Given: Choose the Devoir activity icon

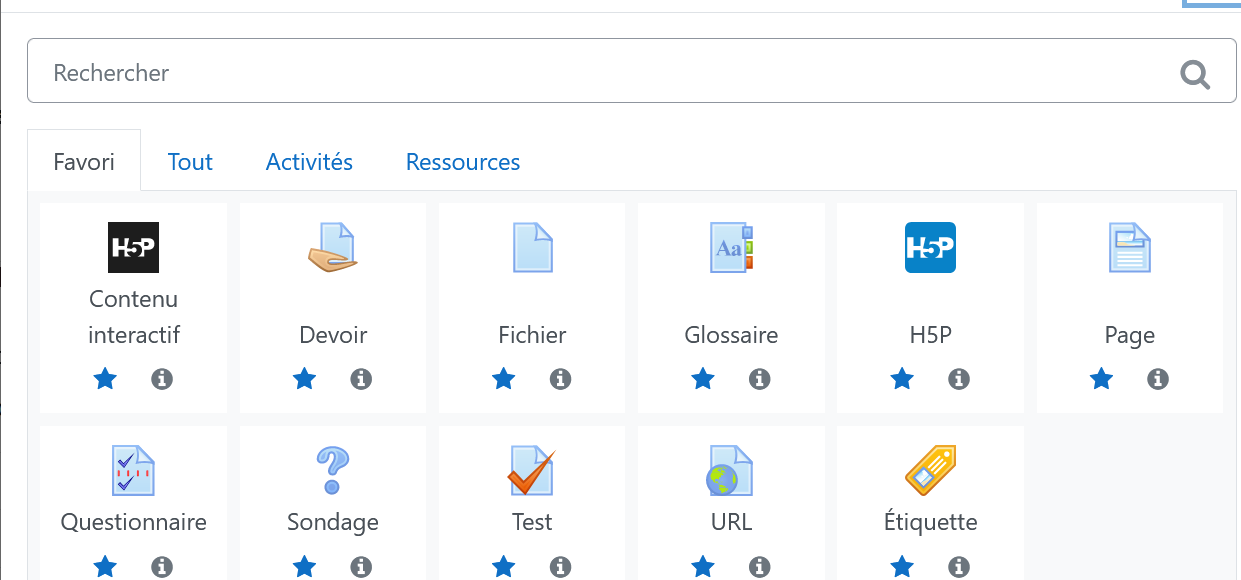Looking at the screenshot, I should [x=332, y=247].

────────────────

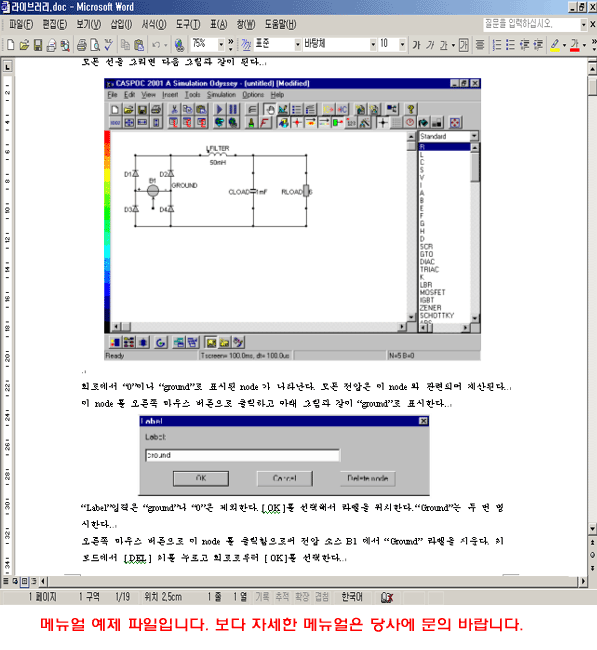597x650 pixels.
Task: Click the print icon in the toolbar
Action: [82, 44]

────────────────

**Request**. Report every line of the data above that contains the word "icon", matching case exactly.

**Problem solution**.
Given: Choose the Devoir activity icon
Task: Click the print icon in the toolbar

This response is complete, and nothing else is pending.